### Problem details
The full set of lines below has to be duplicated exactly, with no picture kept.

-- Opening Marker --

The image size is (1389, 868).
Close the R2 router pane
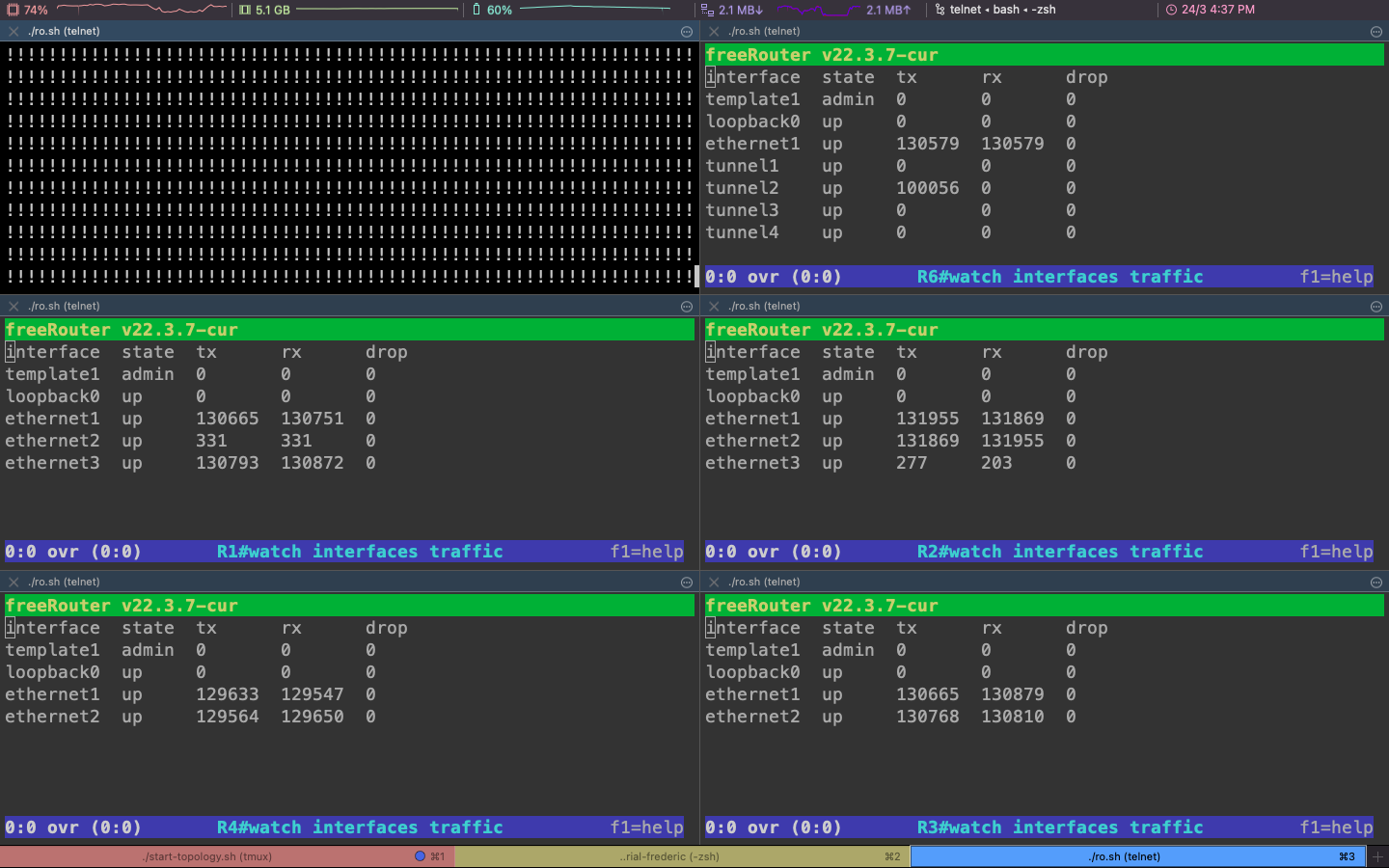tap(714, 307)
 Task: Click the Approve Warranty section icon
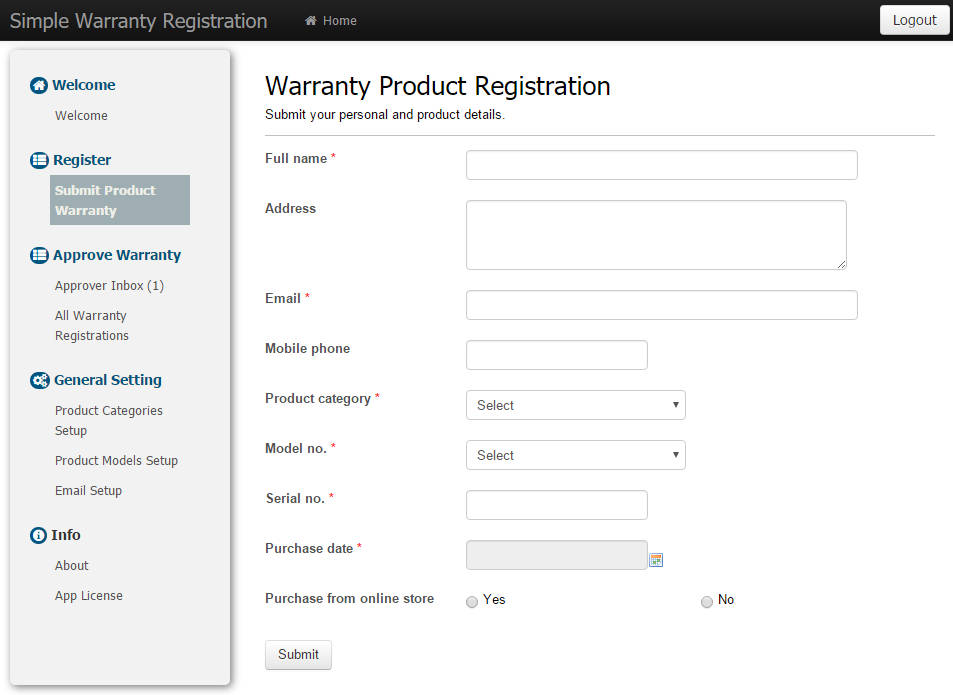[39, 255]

-- Closing Marker --

### Written solution
The image size is (1389, 868).
Close the R2 router pane
tap(714, 307)
 Task: Click the Approve Warranty section icon
[39, 255]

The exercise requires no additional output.